Em entrevista ao Financial Times, por ocasião da divulgação de um novo relatório da Generation Investment Management, gestora de investimentos que cofundou, Gore afirmou que o consumo de energia associado à inteligência artificial é uma preocupação, mas não motivo para pânico. Segundo ele, a tecnologia também pode contribuir para tornar sistemas de energia mais eficientes e ampliar o uso de fontes renováveis.
A posição apresentada por Gore coloca a IA dentro de uma equação mais ampla: a mesma tecnologia que aumenta a demanda por eletricidade e infraestrutura pode, se aplicada em determinadas áreas, ajudar a reduzir desperdícios, melhorar a eficiência e diminuir emissões. O resultado ambiental dessa transformação, porém, dependerá de quais aplicações prevalecerão e de como a expansão da infraestrutura necessária para a IA será abastecida.
A discussão ocorre em um momento de forte expansão da infraestrutura necessária para o funcionamento da IA. Data centers demandam grandes quantidades de eletricidade e, dependendo da matriz energética utilizada, podem aumentar as emissões de carbono.

Dados da Agência Internacional de Energia (IEA) mostram a dimensão desse crescimento. A entidade estima que o consumo global de eletricidade dos data centers mais que dobre até 2030, chegando a aproximadamente 945 terawatts-hora (TWh).

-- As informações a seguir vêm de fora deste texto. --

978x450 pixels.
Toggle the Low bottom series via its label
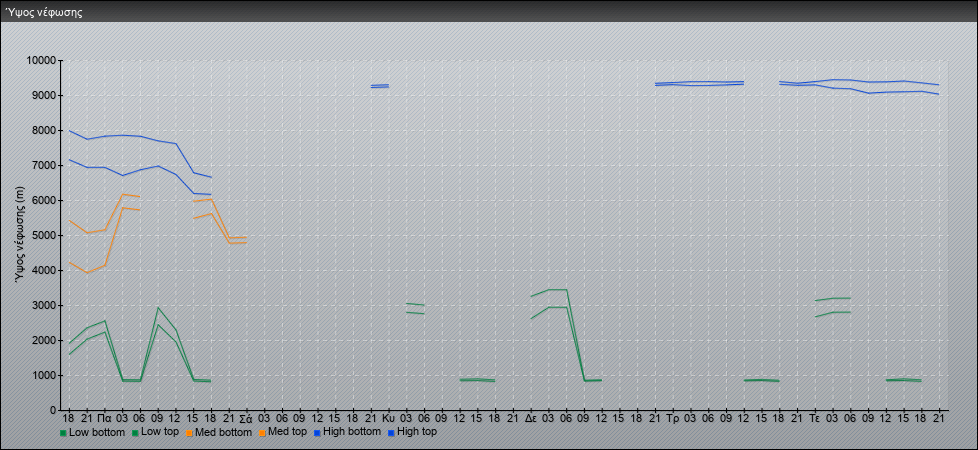pyautogui.click(x=95, y=433)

Isso equivaleria a pouco menos de 3% do consumo mundial de eletricidade. A IEA também projeta crescimento médio de cerca de 15% ao ano no consumo dos data centers entre 2024 e 2030.
A avaliação de Gore se apoia, entre outros trabalhos, em uma pesquisa do Grantham Research Institute, da London School of Economics. O estudo publicado em 2025 analisou como a IA poderia contribuir para a transição de baixo carbono em áreas como energia, transporte e alimentação.

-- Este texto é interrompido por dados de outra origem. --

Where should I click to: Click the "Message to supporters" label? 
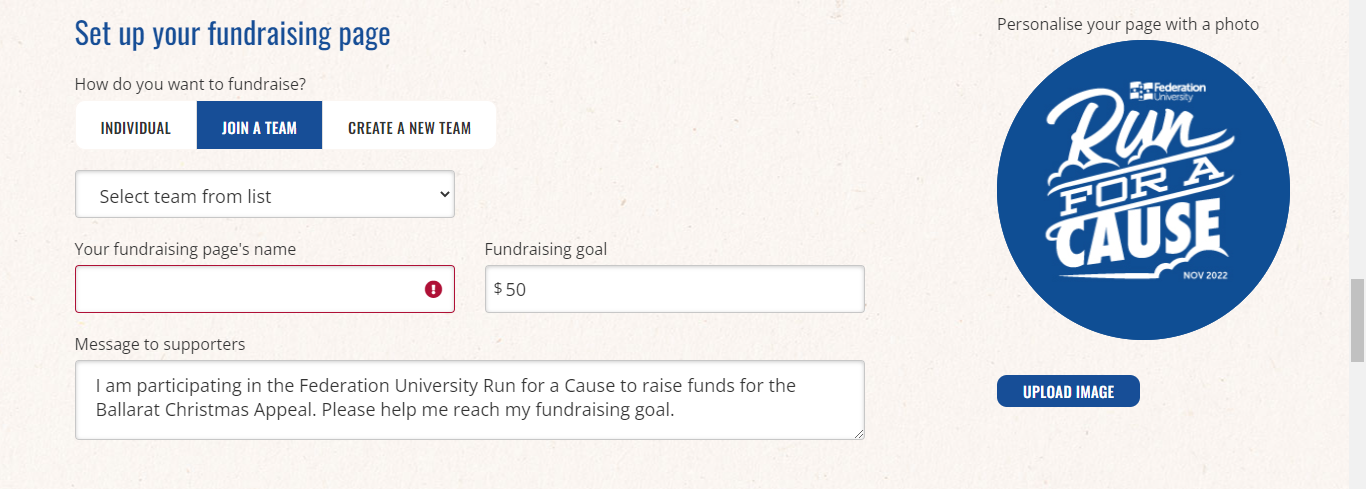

Os pesquisadores estimaram que aplicações de inteligência artificial nesses três setores poderiam possibilitar uma redução de 3,2 bilhões a 5,4 bilhões de toneladas de CO₂ equivalente por ano até 2035. O estudo ressalva que se trata de um potencial estimado, e não de uma redução de emissões já alcançada.
Entre as possibilidades estão o aumento da eficiência de sistemas complexos, a melhoria da utilização de recursos, o desenvolvimento de novas tecnologias e o aprimoramento de modelos capazes de apoiar decisões relacionadas ao clima.

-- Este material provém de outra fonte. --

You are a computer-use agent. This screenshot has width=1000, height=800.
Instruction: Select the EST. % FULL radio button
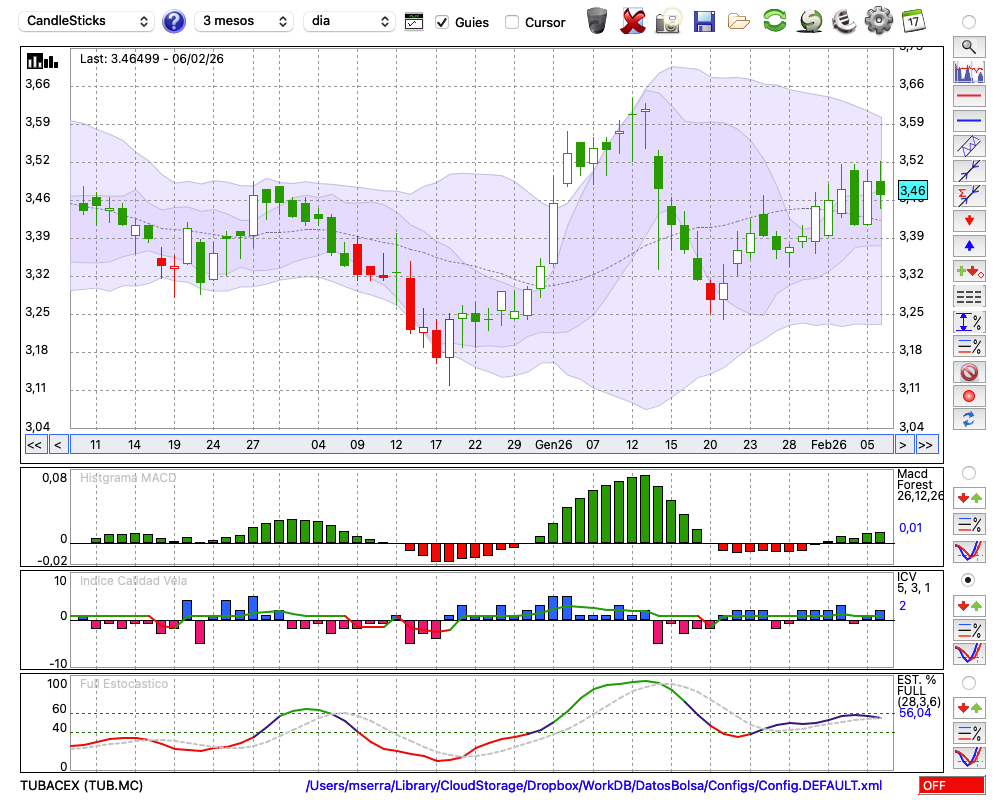968,683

A própria pesquisa, porém, aponta que os benefícios dependem da maneira como a tecnologia será desenvolvida e utilizada.
O outro lado da equação
O crescimento da IA também traz impactos ambientais concretos. Além da eletricidade necessária para os data centers, a expansão da infraestrutura pode aumentar a demanda por água e por novas fontes de geração de energia.
O Grantham Research Institute observa que o crescimento não controlado da IA apresenta riscos ambientais associados justamente à infraestrutura necessária para seu funcionamento, incluindo data centers intensivos em energia e água. O instituto também chama atenção para o risco de a IA aumentar a eficiência de setores com altas emissões, como petróleo e gás, estimulando sua produção.
Esse ponto aparece também na reportagem do Financial Times. Um estudo recente publicado na revista Nature, realizado por ex-analistas da Microsoft, concluiu que ganhos de produtividade proporcionados pela IA no setor de petróleo e gás poderiam elevar significativamente as emissões globais, superando possíveis benefícios obtidos em aplicações relacionadas à energia limpa.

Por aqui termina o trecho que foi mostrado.